THE EXERCISE: Rewrite everything from the line containing "Task: Click the 2/2 step indicator" down to the end of the material, changing "step indicator" to "progress indicator" and leaving all else as it is. Omit the pictures from your answer.
MATERIAL SUPPLIED start
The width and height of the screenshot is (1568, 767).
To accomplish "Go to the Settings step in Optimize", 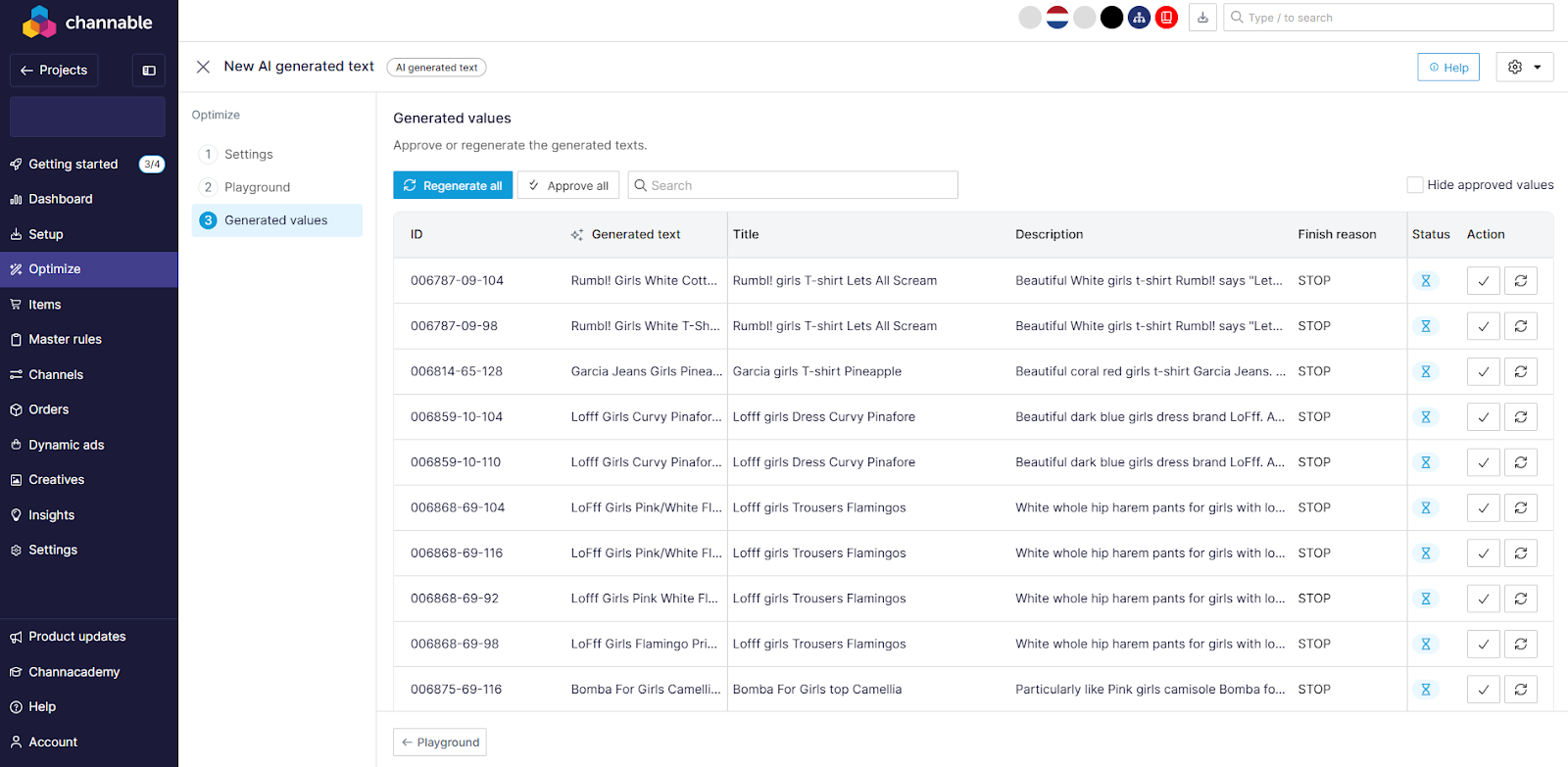I will point(248,154).
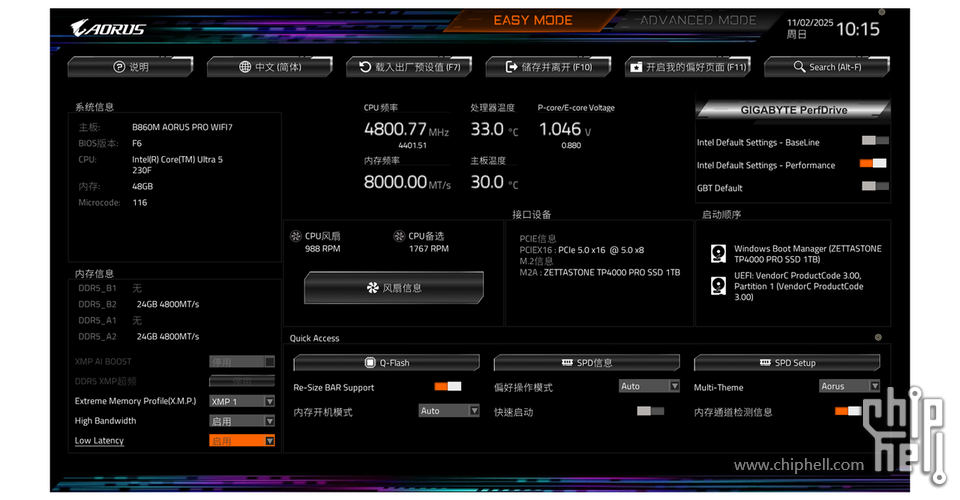
Task: Open the SPD Setup button
Action: point(787,363)
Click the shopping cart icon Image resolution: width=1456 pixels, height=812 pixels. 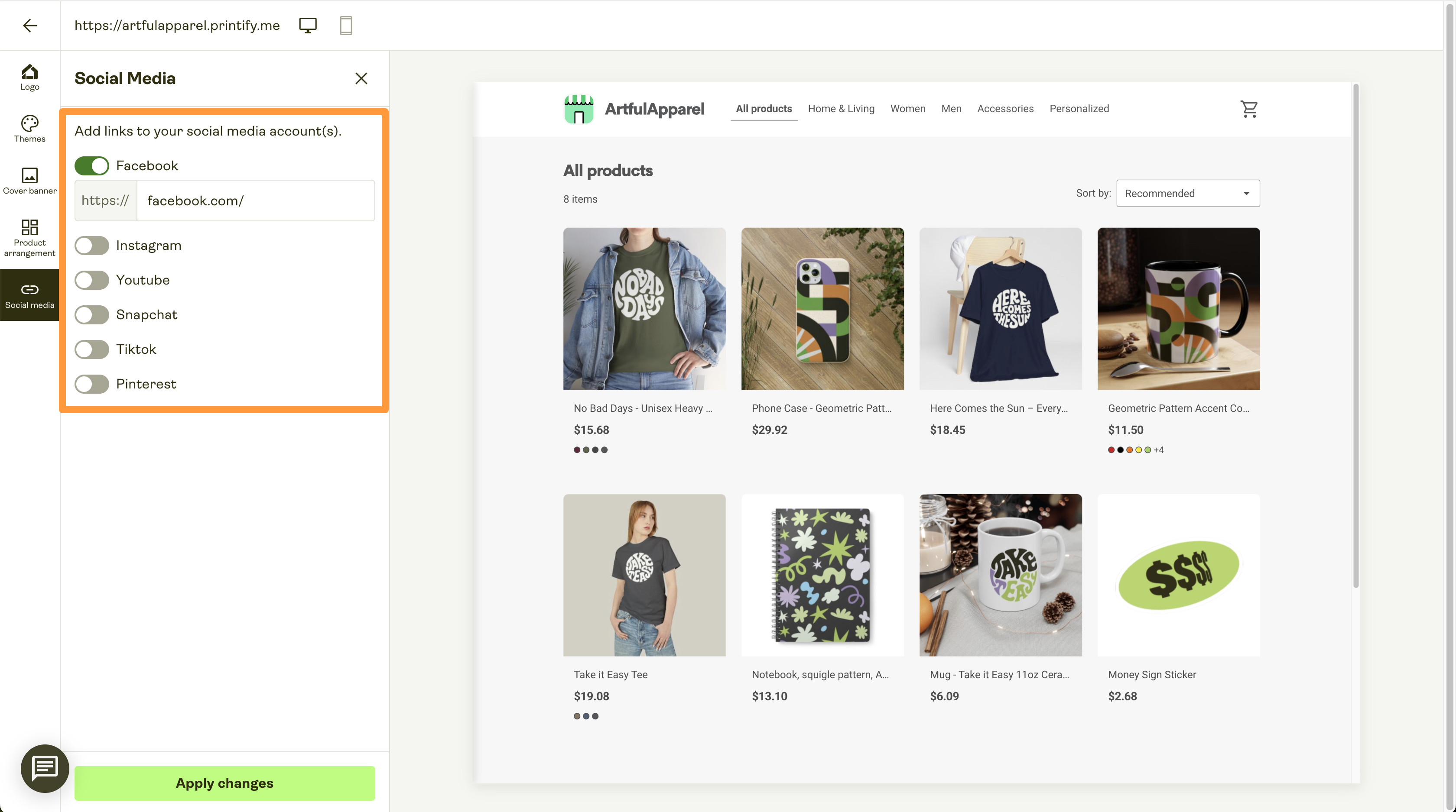tap(1249, 109)
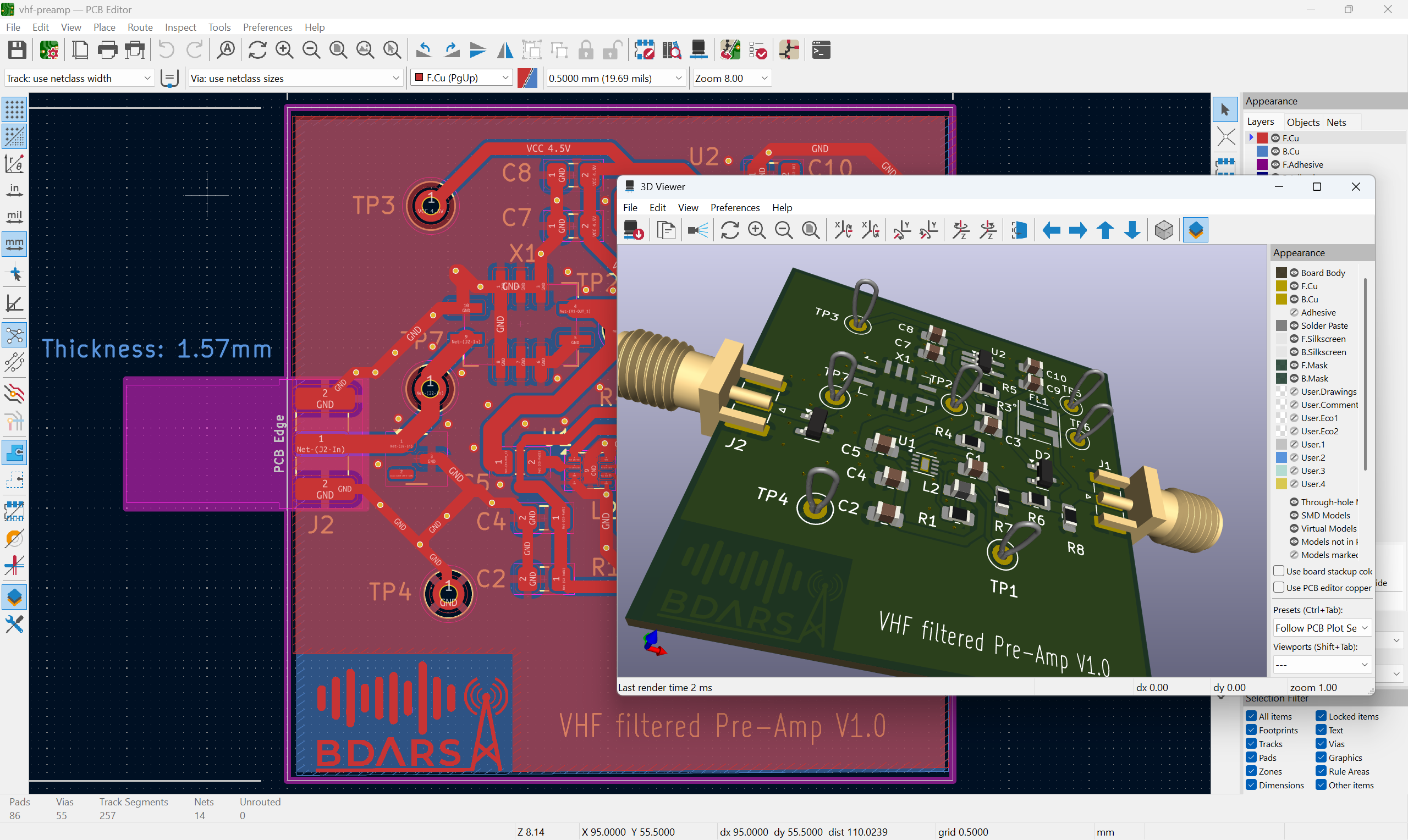
Task: Open the Inspect menu
Action: 180,27
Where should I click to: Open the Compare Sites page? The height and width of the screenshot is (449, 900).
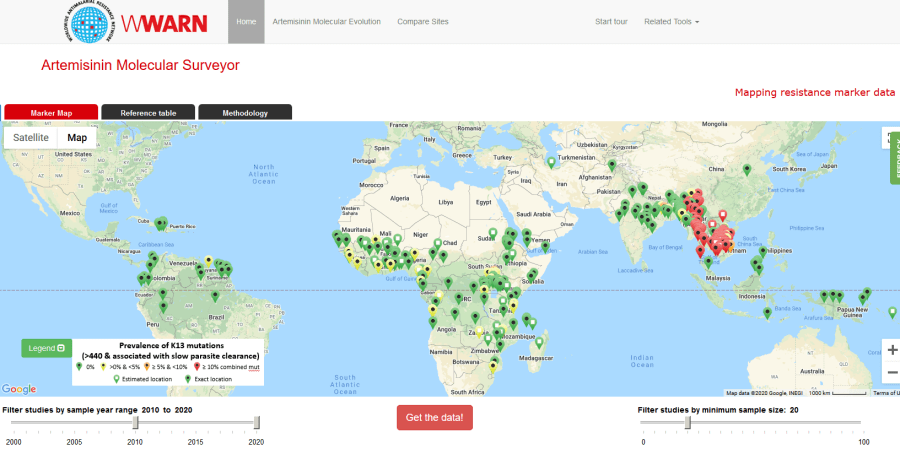(x=422, y=21)
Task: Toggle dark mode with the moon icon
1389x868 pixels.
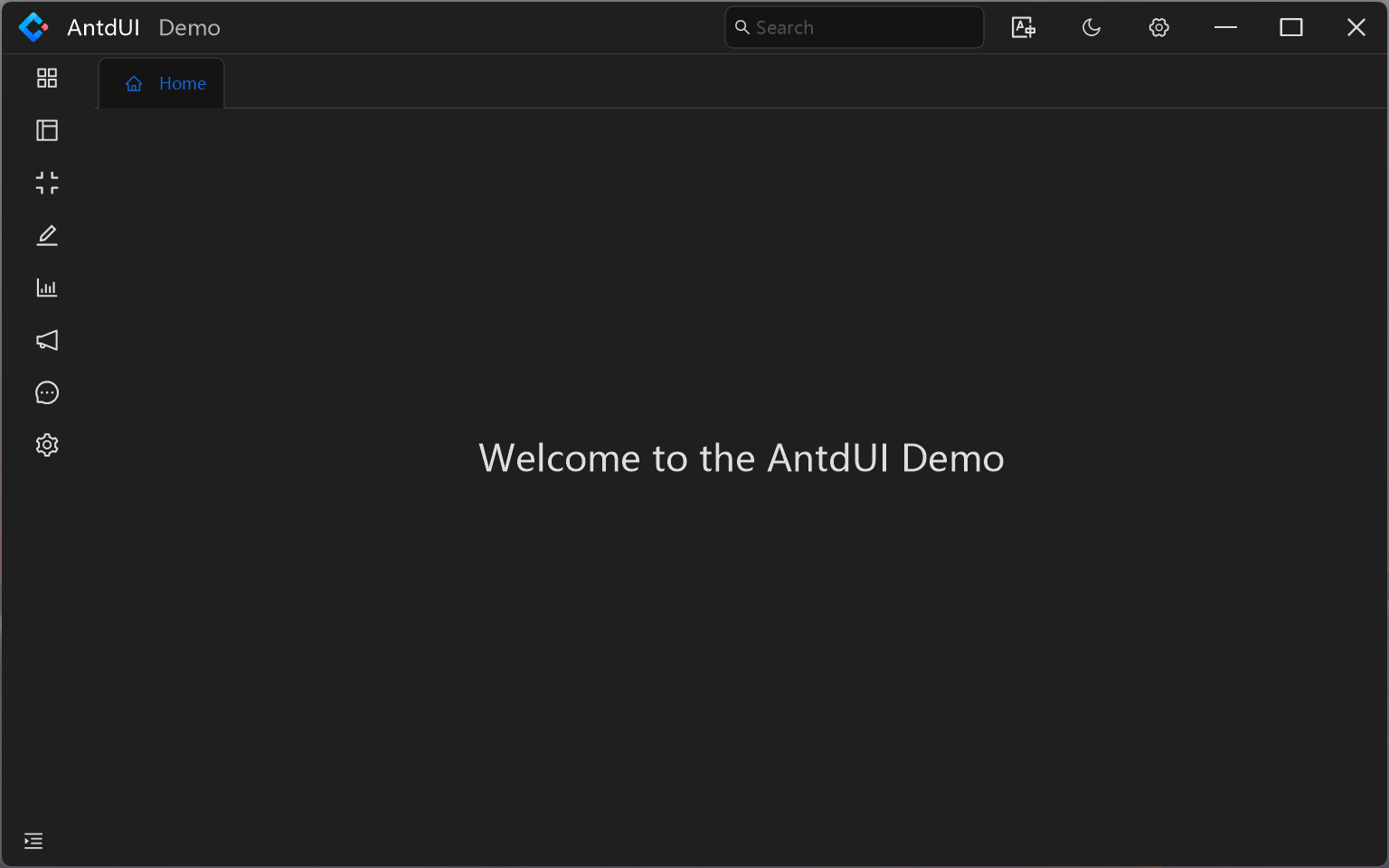Action: point(1091,28)
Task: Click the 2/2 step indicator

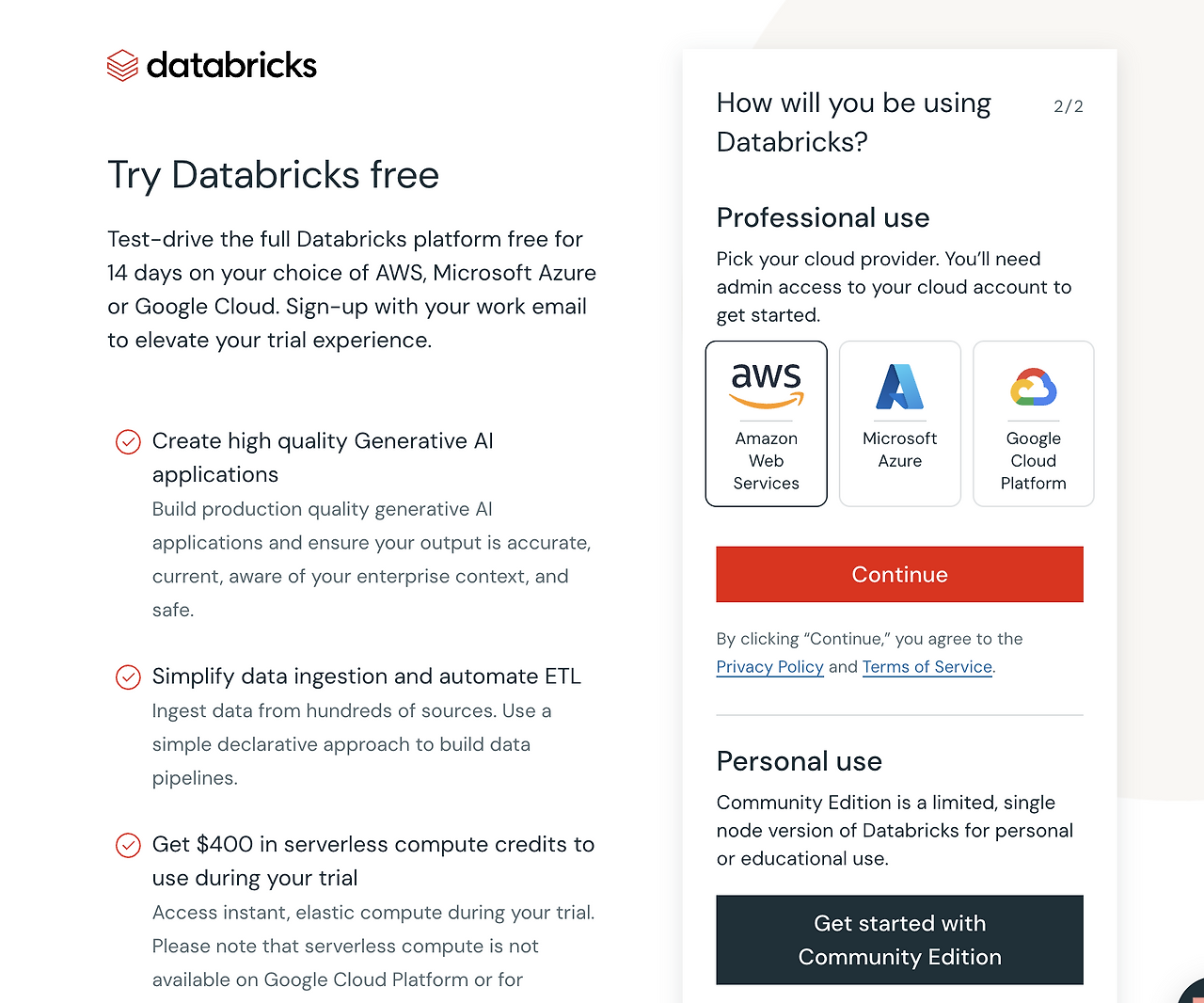Action: 1069,106
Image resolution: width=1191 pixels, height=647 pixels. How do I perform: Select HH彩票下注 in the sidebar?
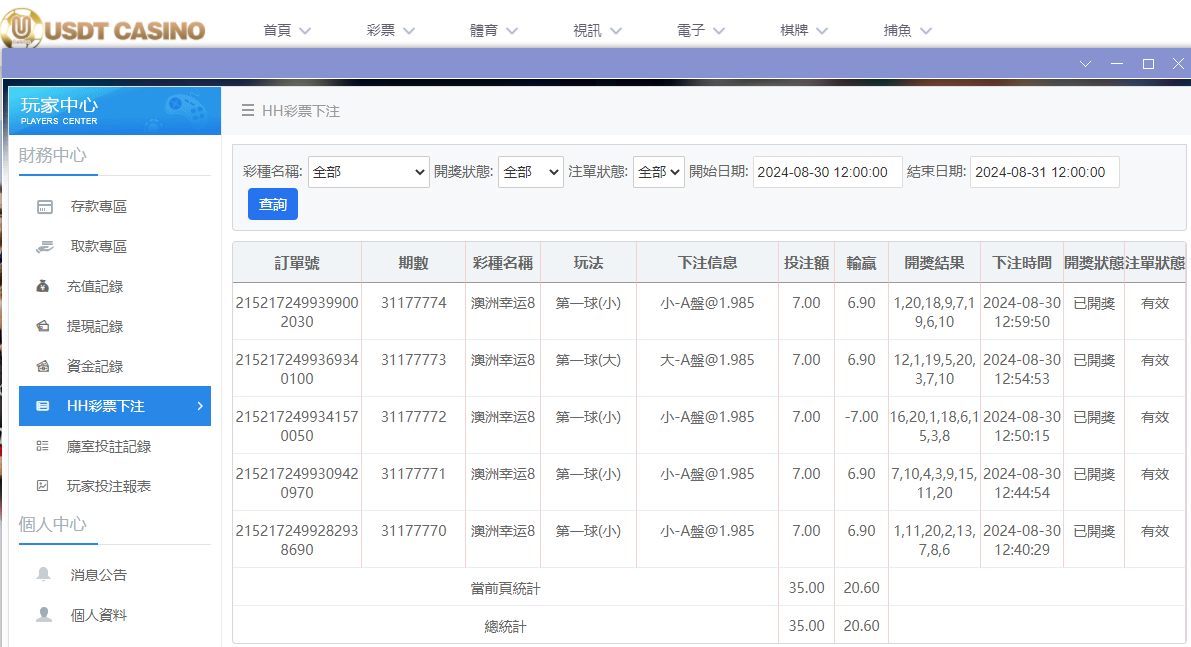coord(115,406)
MATERIAL SUPPLIED end
EXERCISE ANSWER:
Task: Click the 2/2 progress indicator

Action: 1069,106
Image resolution: width=1191 pixels, height=647 pixels. How do I perform: Select HH彩票下注 in the sidebar?
coord(115,406)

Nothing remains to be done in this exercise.